• Textauszug
______

Kaminsky: Na ja, die sozialpolitischen Maßnahmen umfassten ja viel mehr als nur Erleichterungen für berufstätige Frauen. Dabei ging es auch darum, die Geburtenrate zu erhöhen, die auch in der DDR seit Anfang der 60er Jahre stark sank. Das politische Idealbild sah vor, dass Frauen voll berufstätig sein sollten. Nur das passte nicht zur Realität der sonstigen Belastungen. Arbeitsbeginn war in der DDR sehr früh, meist 6.30 Uhr. Die Kindereinrichtungen, die nicht immer in unmittelbarer Nähe des Betriebes lagen, öffneten 6.00 Uhr. Da haben es die Frauen gar nicht geschafft, pünktlich an ihrem Arbeitsplatz zu erscheinen. Abends mussten die Kinder pünktlich abgeholt werden. Dann das Problem mit dem Einkauf. Die Läden schlossen 18 Uhr. Also haben viele Frauen gesagt: Die Situation lässt es gar nicht zu, dass wir voll arbeiten. Darauf wurde dann in den 70er und 80er Jahren mit verschiedenen sozialpolitischen Maßnahmen reagiert. Unter anderem mussten Frauen mit Kindern nicht mehr 43 Stunden pro Woche arbeiten, sondern nur noch 40. Man war also bemüht, die Frauen zu entlasten. Allerdings - vollständig gelöst wurde das Problem bis zum Ende der DDR nicht. Dafür fehlten die Ressourcen. Doch es gab noch andere Vergünstigungen.

Nämlich welche?
Kaminsky: Wer zwei oder mehr Kinder hatte, wurde bevorzugt mit Wohnraum versorgt oder bekam bevorzugt Ferienplätze. Dazu gehörte auch der zinslose Ehekredit, der jungen Paaren seit 1972 gewährt wurde - zunächst 5.000 und später 7.000 Mark. Die Rückzahlung verringerte sich bei der Geburt jedes Kindes.

Zum Zeitpunkt der Wiedervereinigung unterschieden sich die Geburtenraten in Ost und West kaum noch. 1990 bekam in der DDR statistisch gesehen jede Frau 1,52 Kinder, im Westen waren es 1,45. Warum zündeten die Maßnahmen nicht?

______

• Übungsdaten
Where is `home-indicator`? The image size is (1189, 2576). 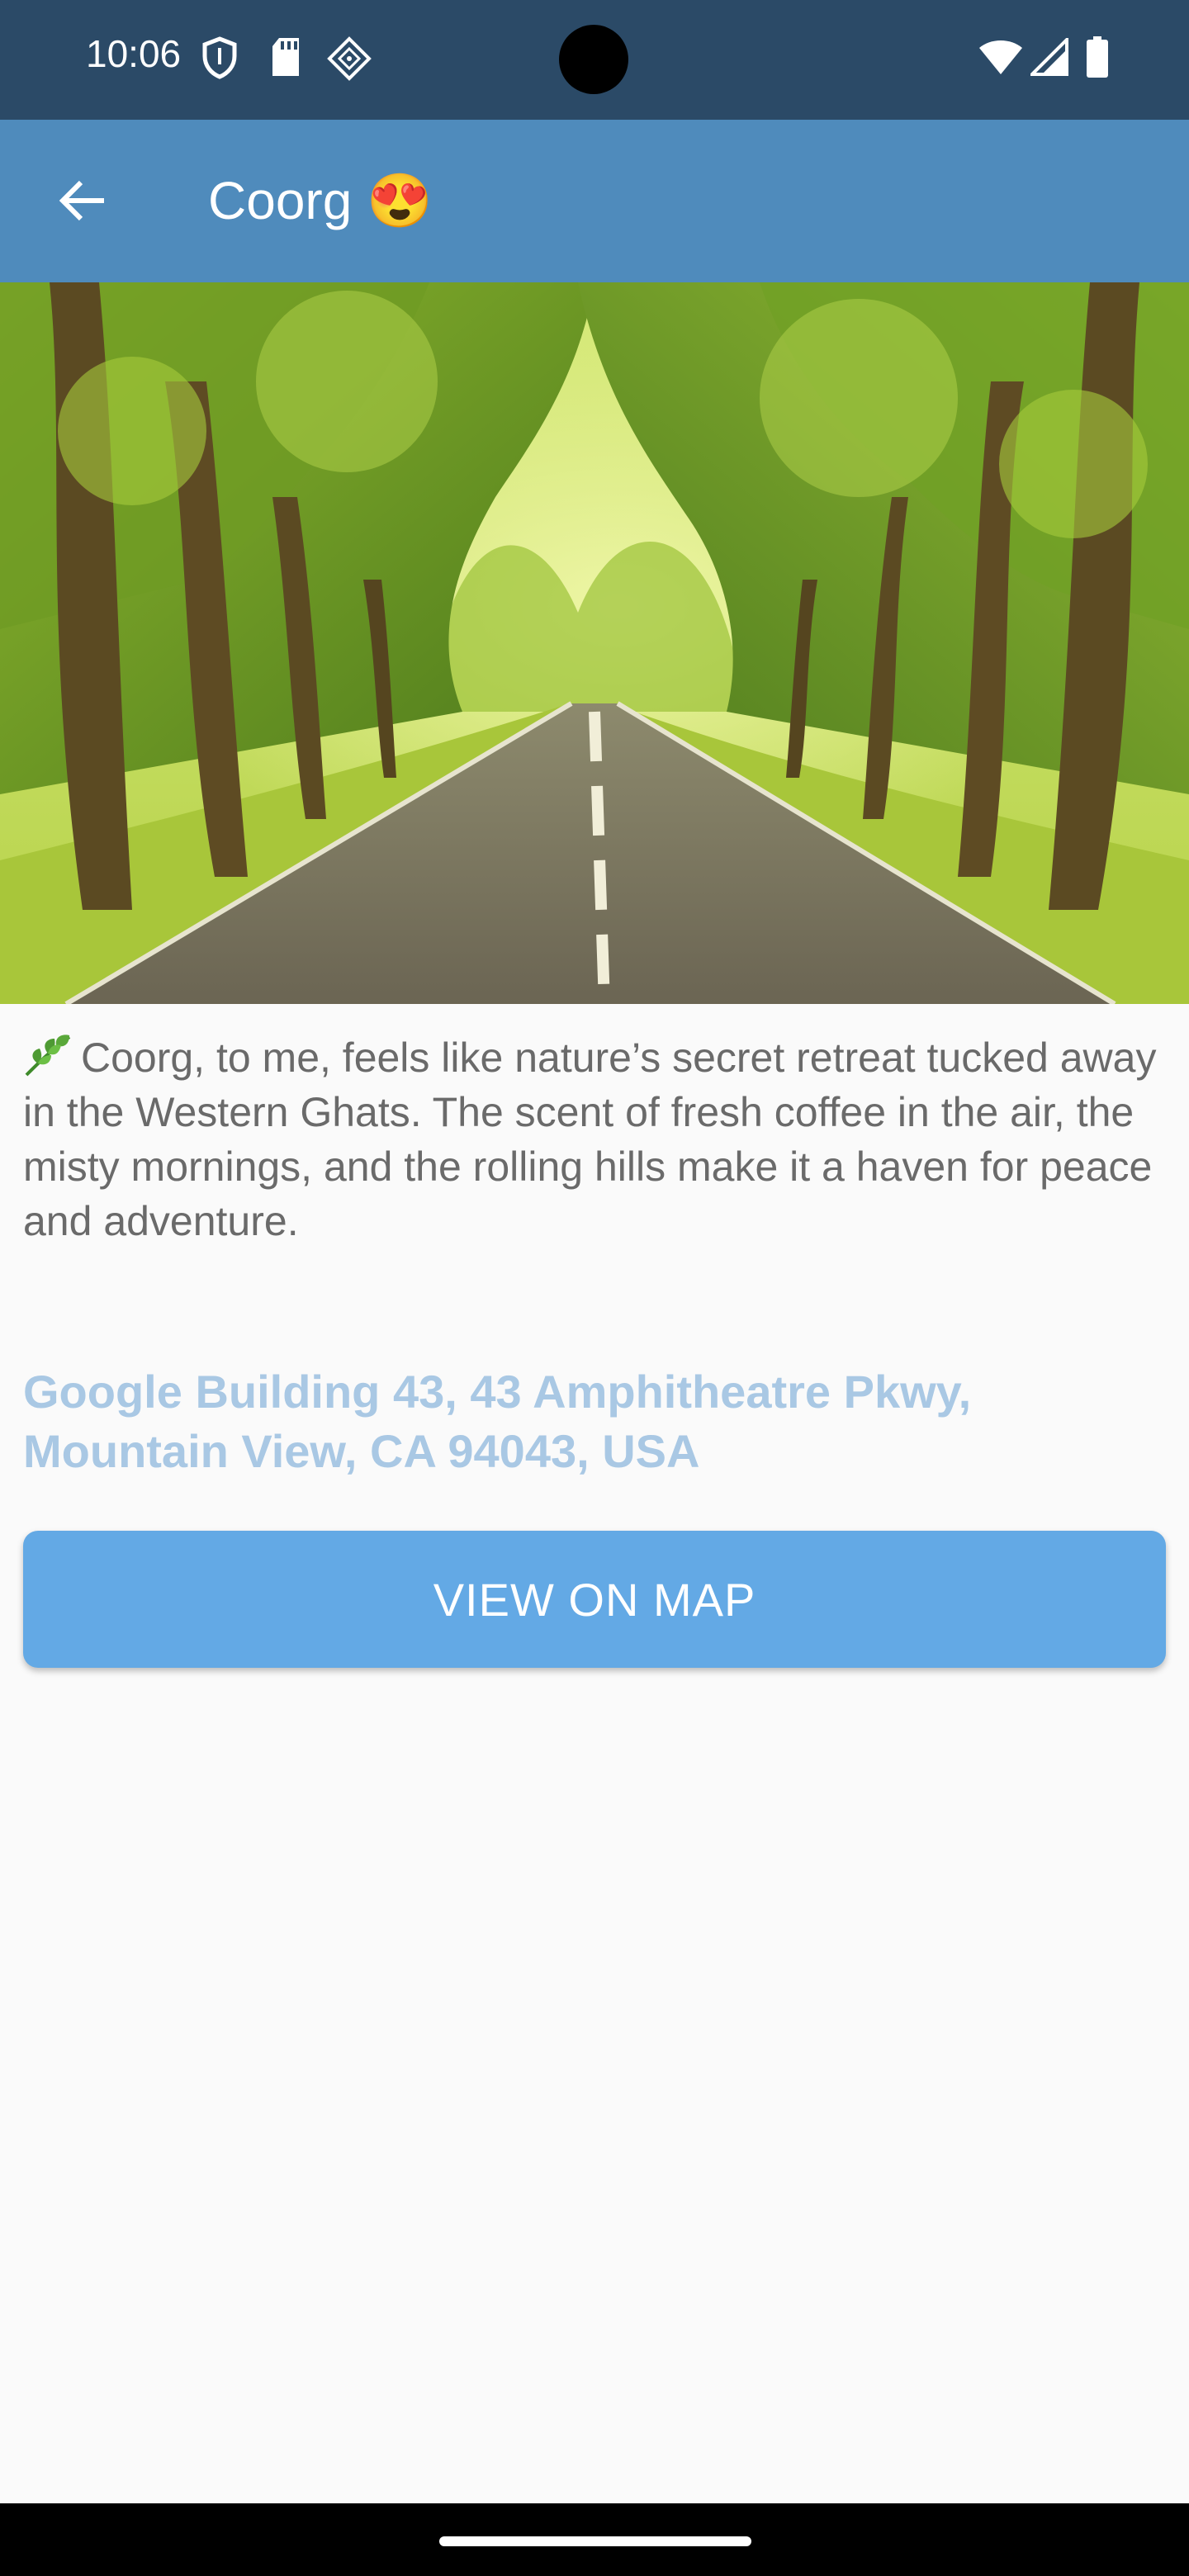 home-indicator is located at coordinates (595, 2541).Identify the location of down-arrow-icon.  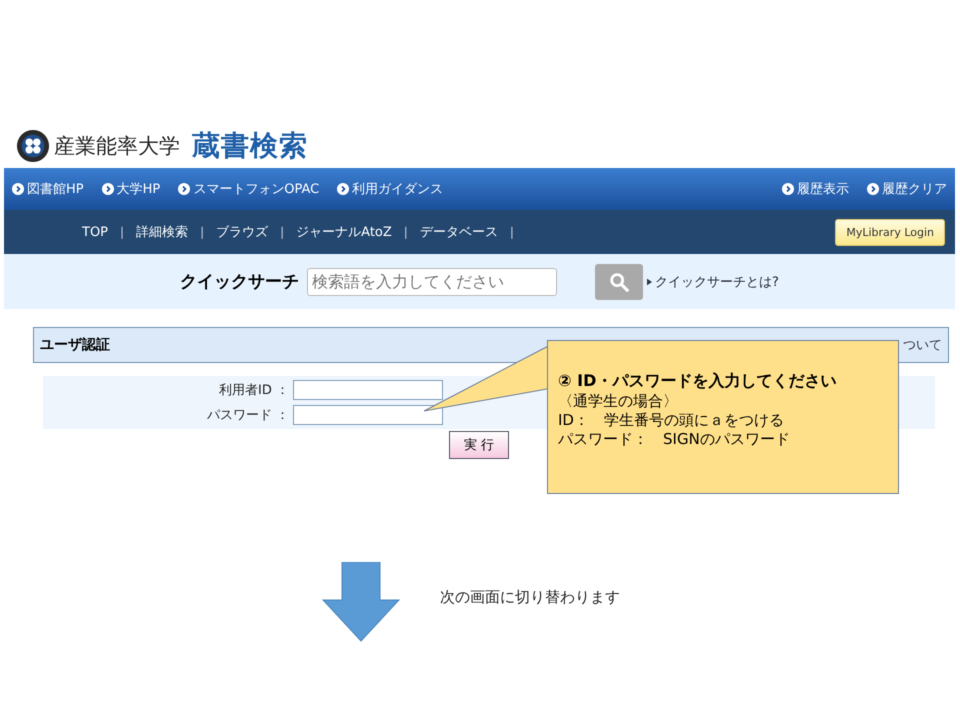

______

• Aufgabe 1
Stimmen diese Aussagen mit dem Text über die DDR-Sozialpolitik überein? (a) In der DDR begann die Arbeit meist um 6.30 Uhr. (b) Die Läden schlossen um 20 Uhr. (c) Der zinslose Ehekredit betrug anfangs 7.000 Mark. Antworte jeweils mit Ja oder Nein und zitiere die entscheidenden Worte des Textes.
• Aufgabe 2
Nenne alle Uhrzeiten, die im Text über die DDR-Sozialpolitik vorkommen, und gib jeweils an, worauf sie sich beziehen.
• Aufgabe 3
Führe den Text über die DDR-Sozialpolitik ab seiner letzten Zeile weiter.
Die Daten haben mit dem Text über die DDR-Sozialpolitik nichts zu tun.

• Antwort 1
(a) Ja: „Arbeitsbeginn war in der DDR sehr früh, meist 6.30 Uhr.“
(b) Nein: „Die Läden schlossen 18 Uhr.“
(c) Nein: „zunächst 5.000 und später 7.000 Mark“

• Antwort 2
6.30 Uhr: Arbeitsbeginn
6.00 Uhr: Öffnung der Kindereinrichtungen
18 Uhr: Ladenschluss

• Antwort 3
Kaminsky: Es gibt Umfragen noch aus DDR-Zeiten, in denen Frauen angeben, sie wollten ein Kind und nicht mehr. Ihre Begründung: Sie hätten bei ihren Müttern erlebt, wie anstrengend es ist, zu arbeiten und gleichzeitig Kinder groß zu ziehen. Mit einem Kind könnten sie sich das noch vorstellen, aber nicht mit mehreren. Außerdem sagen sie, bei einem Kind wüssten sie, dass sie dem etwas bieten können und auch selbst noch Annehmlichkeiten im Leben hätten. Das heißt: Auch in der DDR verändern sich Ansprüche, die ein Großteil der Bevölkerung und vor allem die Jüngeren an ein schönes Leben richtet.

Wie passt das mit dem liberalen Abtreibungsrecht in der DDR zusammen? Immerhin konnten Frauen ab 1972 innerhalb der ersten drei Schwangerschaftsmonate selbst entscheiden, ob sie das Kind bekommen oder nicht.
Kaminsky: Das ist in der Tat sehr widersprüchlich. Es wird bis heute gerätselt, warum die DDR das angesichts des Geburtenrückgangs beschlossen hat. Ein Erklärungsansatz lautet, dass es in der DDR eine sehr hohe Zahl an illegalen Abtreibungen gab. Angesichts der gesundheitlichen Risiken für die Frauen sah man sich wohl gezwungen, zu handeln. Zum anderen wollte man natürlich fortschrittlicher sein als der Westen, wo Abtreibungen verboten und erst nach 1975 unter ganz bestimmten Voraussetzungen straffrei blieben.

Die Frauen waren nach der Wiedervereinigung oft die ersten, die arbeitslos wurden. Trägt dieser Umstand nicht zu der heute oft kritisierten Mystifizierung der DDR-Frau bei?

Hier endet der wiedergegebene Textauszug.